California physicians are concerned about treating patients with pain medications after officials filed murder charges against a doctor for prescribing to patients who fatally overdosed, the Los Angeles Times reports.
According to a Times analysis of CDC data, drug-related deaths have doubled over the last 10 years, driven by an increase in overdoses of prescription narcotics.
Earlier this year, Rowland Heights physician Hsiu-Ying Tseng was charged with murder for prescribing medication to three patients who fatally overdosed. Prosecutors said Tseng prescribed the drugs with little to no medical examination and knew her actions were dangerous.

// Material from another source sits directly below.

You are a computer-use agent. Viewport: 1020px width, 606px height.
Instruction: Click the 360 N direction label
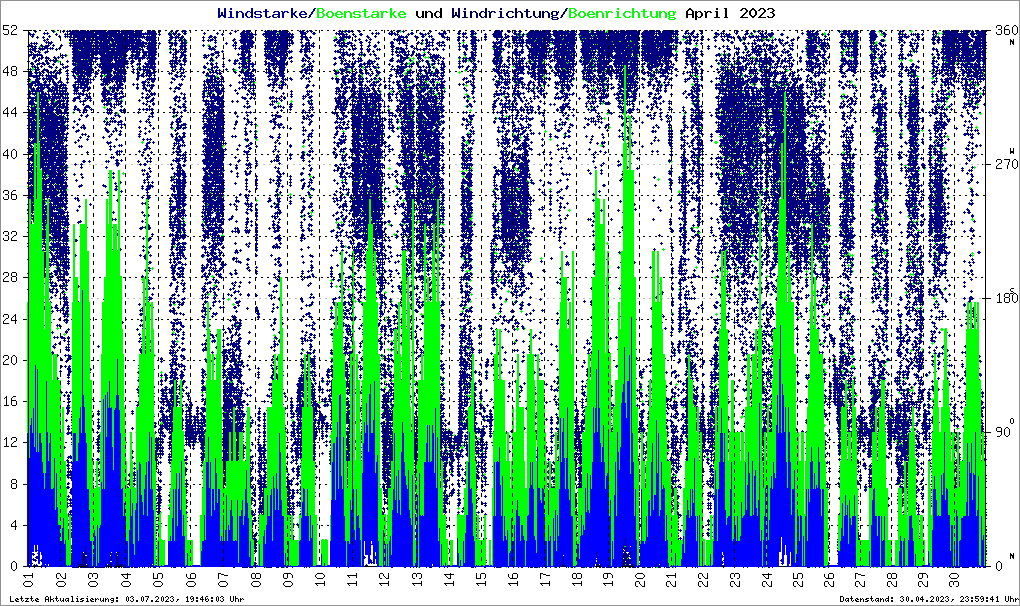1005,34
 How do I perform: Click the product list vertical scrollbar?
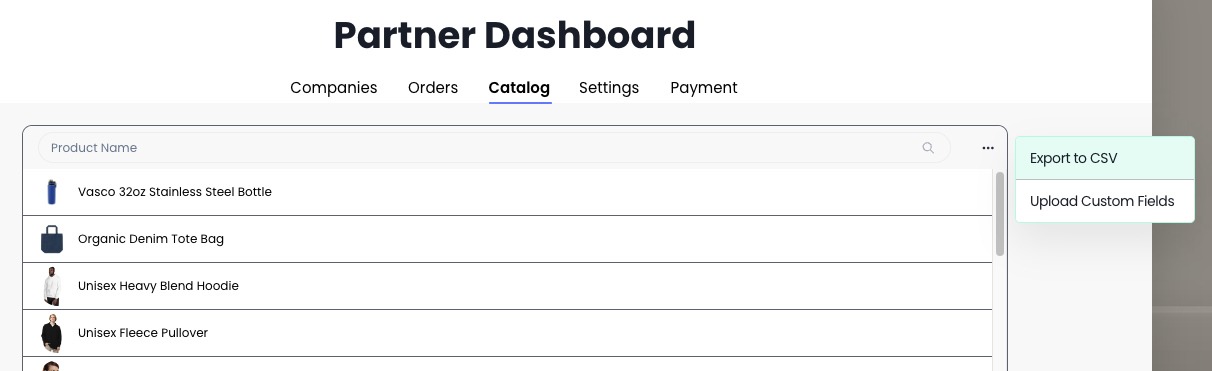(1000, 214)
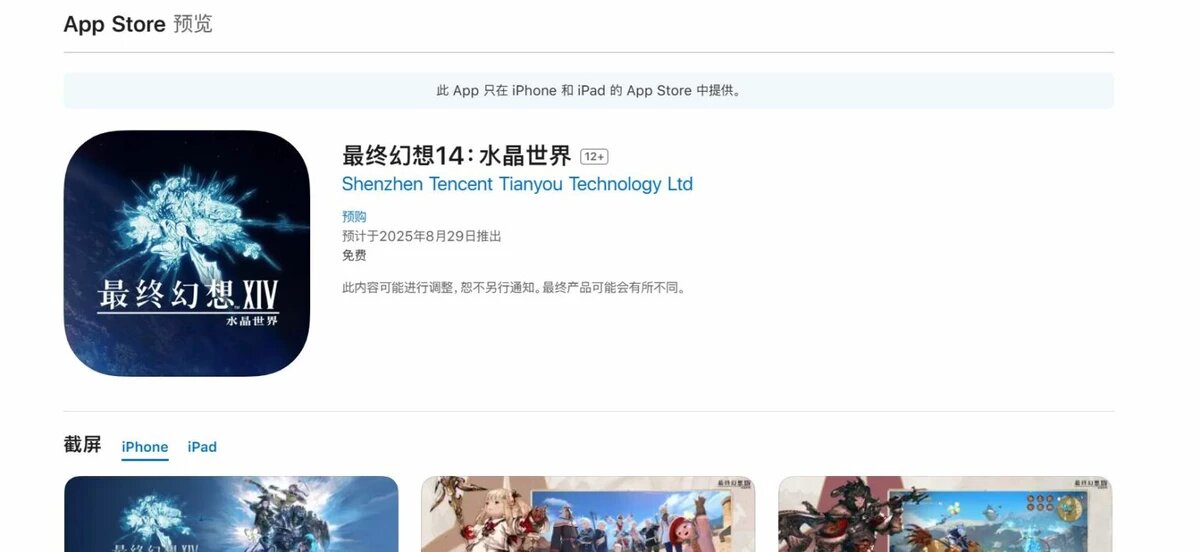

After the charges were filed, the district attorney's office issued a statement saying that Tseng and other doctors violated the law "by prescribing drugs for no legitimate medical purpose to otherwise healthy individuals for the sole purpose of the patient getting high. Those victims die while the doctor gets rich."
Kimberly Lovett -- a physician who teaches at UC-San Diego School of Medicine -- said that she and other physicians do not condone the practices of doctors who deliberately prescribe narcotics to patients with substance misuse disorders. However, she said that some physicians have expressed fear that prosecutions might make them wary of prescribing pain medications even when they are necessary.
Lovett said, "The legal community is now sending a strong message to physicians: If you prescribe opiates to some ill-defined degree that we consider criminal, we're going to put you away for it, and we're going to call you a murderer." She added, "When physicians adapt to that message, patients will suffer ... You're now putting patients in a position of proving their innocence."
She also said that it can be difficult for physicians to discern when patients are lying about pain to get medication.
According to the Times, physicians also worry that authorities are holding doctors criminally liable for patient behaviors.
Distinction Between Malpractice and Murder
Marshall Morgan, chief of emergency medicine at UCLA Medical Center, said, "The question is whether this is a criminal act or medical malpractice," adding, "The concern I have as a physician is that it's a slippery slope."
Tracy Green, a Los Angeles attorney, said that the distinction between committing a crime and medical malpractice is unclear and depends largely on how reckless and egregious prosecutors consider the doctor's actions (Branson-Potts, Los Angeles Times, 9/12).